*** Information supplied Section Begins ***
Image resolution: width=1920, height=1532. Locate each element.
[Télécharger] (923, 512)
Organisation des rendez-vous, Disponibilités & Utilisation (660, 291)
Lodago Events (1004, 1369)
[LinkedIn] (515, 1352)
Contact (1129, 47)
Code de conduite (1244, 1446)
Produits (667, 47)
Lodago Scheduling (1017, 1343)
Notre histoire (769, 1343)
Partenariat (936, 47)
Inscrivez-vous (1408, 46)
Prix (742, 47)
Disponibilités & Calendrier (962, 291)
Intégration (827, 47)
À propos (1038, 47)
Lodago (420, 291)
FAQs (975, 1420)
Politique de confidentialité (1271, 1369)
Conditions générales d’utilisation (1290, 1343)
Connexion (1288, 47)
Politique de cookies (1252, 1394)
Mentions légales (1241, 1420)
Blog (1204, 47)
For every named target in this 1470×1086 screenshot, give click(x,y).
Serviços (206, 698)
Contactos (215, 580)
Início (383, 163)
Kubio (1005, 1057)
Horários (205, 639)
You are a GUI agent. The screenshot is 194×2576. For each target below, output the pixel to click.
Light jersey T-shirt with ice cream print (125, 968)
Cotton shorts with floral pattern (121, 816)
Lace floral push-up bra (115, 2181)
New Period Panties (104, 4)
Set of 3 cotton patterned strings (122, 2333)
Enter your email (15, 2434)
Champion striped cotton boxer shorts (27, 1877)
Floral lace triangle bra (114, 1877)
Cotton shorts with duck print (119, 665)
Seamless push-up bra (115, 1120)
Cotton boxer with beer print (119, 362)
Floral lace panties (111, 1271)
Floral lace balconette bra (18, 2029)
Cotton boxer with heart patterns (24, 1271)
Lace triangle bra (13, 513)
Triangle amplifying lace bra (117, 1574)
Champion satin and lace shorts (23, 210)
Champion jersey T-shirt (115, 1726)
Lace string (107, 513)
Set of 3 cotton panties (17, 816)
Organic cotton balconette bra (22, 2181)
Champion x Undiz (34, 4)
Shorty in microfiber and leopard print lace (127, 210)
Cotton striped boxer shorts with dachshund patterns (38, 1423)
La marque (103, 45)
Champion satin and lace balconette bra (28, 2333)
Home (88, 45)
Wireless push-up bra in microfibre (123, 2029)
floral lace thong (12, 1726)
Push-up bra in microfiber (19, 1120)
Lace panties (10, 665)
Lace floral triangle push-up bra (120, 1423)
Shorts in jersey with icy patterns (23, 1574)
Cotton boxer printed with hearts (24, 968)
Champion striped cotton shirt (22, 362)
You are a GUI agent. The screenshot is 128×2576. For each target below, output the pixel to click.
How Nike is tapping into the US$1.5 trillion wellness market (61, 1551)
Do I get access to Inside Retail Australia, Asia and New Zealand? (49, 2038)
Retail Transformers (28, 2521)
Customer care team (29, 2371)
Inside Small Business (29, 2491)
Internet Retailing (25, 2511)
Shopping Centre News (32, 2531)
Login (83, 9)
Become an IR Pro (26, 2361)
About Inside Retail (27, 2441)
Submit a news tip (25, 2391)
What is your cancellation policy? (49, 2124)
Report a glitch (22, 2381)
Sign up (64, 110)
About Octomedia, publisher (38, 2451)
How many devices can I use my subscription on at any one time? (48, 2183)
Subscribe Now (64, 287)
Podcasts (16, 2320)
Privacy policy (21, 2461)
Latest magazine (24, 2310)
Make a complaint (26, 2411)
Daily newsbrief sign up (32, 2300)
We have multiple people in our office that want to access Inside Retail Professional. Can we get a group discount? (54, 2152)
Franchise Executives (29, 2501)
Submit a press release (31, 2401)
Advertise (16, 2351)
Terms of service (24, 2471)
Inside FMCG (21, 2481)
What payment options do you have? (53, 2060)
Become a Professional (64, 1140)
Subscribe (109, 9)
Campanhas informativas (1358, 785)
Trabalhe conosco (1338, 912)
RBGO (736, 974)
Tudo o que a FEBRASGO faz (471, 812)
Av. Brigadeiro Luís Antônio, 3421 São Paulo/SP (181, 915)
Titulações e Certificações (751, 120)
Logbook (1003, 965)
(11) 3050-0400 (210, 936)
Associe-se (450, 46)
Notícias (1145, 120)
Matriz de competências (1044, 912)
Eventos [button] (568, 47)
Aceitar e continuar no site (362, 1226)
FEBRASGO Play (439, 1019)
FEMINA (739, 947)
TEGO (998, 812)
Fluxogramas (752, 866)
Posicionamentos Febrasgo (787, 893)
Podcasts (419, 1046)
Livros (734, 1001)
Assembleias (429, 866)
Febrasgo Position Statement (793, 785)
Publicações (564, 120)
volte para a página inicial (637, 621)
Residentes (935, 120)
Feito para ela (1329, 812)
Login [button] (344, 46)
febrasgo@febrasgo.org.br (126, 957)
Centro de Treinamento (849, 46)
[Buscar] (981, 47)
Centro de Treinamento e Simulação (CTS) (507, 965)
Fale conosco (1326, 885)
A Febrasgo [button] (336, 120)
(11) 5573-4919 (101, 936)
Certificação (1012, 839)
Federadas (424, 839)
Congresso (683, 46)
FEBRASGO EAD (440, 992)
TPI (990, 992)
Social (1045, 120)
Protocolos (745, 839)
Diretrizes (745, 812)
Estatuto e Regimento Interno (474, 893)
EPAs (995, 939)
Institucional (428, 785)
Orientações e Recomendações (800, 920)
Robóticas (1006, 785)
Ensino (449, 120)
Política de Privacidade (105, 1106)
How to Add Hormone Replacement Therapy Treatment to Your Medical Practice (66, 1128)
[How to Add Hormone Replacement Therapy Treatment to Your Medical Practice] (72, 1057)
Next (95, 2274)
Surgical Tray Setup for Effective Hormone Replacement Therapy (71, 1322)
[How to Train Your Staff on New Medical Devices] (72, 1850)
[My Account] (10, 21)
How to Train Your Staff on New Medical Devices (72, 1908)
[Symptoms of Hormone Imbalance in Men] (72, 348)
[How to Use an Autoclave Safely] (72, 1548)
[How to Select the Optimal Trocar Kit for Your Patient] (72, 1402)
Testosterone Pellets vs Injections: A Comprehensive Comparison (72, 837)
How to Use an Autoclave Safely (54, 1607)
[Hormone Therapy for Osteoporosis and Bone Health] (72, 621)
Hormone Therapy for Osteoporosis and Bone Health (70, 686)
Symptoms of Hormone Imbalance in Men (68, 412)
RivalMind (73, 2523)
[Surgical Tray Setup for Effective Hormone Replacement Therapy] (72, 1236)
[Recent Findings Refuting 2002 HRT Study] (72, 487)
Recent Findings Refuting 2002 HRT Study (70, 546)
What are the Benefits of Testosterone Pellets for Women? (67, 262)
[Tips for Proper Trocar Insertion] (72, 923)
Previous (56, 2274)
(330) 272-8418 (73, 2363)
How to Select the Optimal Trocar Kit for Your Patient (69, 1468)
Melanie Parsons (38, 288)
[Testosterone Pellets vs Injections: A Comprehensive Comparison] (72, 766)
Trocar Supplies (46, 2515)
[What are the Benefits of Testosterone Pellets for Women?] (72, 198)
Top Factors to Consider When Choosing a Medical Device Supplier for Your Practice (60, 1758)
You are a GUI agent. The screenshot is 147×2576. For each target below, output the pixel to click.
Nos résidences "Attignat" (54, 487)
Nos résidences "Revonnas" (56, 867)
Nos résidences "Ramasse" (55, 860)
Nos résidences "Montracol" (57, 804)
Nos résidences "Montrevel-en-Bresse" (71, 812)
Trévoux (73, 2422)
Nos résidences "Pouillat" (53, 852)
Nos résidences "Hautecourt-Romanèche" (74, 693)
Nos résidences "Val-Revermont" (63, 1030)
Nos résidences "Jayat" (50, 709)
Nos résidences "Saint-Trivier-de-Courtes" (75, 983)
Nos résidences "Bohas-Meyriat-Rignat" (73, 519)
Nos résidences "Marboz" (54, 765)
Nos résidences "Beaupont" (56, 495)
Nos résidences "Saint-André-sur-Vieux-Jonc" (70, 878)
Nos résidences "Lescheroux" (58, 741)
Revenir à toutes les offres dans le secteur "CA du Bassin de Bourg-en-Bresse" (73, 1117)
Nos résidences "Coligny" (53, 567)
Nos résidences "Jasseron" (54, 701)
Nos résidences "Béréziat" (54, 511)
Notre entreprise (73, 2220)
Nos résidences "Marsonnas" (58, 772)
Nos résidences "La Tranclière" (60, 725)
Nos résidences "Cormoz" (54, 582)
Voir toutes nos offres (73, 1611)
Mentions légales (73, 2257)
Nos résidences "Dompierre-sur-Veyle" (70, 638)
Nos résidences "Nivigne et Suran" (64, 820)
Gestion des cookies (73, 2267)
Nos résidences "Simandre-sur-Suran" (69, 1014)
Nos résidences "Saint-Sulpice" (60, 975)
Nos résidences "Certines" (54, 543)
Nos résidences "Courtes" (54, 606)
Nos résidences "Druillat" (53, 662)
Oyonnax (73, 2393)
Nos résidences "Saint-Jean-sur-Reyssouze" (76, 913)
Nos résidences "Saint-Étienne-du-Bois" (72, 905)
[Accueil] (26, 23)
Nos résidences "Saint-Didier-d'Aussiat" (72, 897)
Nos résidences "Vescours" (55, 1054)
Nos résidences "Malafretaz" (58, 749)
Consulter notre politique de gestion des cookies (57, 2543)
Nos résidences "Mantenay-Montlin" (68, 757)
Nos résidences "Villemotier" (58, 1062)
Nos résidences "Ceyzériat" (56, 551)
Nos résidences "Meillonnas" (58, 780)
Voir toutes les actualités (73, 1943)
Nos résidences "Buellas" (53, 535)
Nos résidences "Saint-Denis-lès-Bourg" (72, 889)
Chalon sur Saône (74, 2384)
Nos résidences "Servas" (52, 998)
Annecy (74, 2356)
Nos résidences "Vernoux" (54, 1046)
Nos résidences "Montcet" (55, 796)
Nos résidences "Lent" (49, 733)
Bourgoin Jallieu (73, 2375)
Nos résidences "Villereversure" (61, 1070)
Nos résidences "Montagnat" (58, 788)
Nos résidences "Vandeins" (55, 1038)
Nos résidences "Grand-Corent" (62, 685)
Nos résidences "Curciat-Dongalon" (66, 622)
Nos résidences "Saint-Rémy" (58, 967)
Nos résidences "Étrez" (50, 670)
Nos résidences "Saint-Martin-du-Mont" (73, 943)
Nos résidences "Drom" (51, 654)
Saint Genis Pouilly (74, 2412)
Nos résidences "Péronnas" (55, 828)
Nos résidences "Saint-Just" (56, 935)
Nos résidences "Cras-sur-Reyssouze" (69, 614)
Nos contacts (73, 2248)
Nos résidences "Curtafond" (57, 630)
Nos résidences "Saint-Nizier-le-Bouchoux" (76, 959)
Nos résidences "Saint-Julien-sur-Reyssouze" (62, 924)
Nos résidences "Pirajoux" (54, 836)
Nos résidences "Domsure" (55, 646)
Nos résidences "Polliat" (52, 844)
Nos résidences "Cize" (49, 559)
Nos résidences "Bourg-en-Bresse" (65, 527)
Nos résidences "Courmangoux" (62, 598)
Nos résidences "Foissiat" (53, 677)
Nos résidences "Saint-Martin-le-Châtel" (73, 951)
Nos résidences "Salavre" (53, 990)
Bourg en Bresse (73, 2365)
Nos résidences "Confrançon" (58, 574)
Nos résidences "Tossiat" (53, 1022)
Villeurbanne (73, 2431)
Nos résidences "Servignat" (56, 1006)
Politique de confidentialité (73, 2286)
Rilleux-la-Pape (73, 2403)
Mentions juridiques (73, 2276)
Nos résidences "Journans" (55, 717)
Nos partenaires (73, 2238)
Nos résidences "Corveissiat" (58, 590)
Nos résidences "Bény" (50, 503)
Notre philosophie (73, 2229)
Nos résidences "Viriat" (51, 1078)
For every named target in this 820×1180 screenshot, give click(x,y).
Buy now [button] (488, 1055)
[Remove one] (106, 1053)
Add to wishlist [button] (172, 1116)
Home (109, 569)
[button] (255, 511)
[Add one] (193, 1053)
*** Information supplied Section Ends ***
▶ _Exercise instructions_:
Taking the listing above as the source, transcribe only the lines starting at the line with "Eventos [button] (568, 47)" and going through the line with "[Buscar] (981, 47)", unaltered and with both ends included.

▶ _Result below_:
Eventos [button] (568, 47)
Aceitar e continuar no site (362, 1226)
FEBRASGO Play (439, 1019)
FEMINA (739, 947)
TEGO (998, 812)
Fluxogramas (752, 866)
Posicionamentos Febrasgo (787, 893)
Podcasts (419, 1046)
Livros (734, 1001)
Assembleias (429, 866)
Febrasgo Position Statement (793, 785)
Publicações (564, 120)
volte para a página inicial (637, 621)
Residentes (935, 120)
Feito para ela (1329, 812)
Login [button] (344, 46)
febrasgo@febrasgo.org.br (126, 957)
Centro de Treinamento (849, 46)
[Buscar] (981, 47)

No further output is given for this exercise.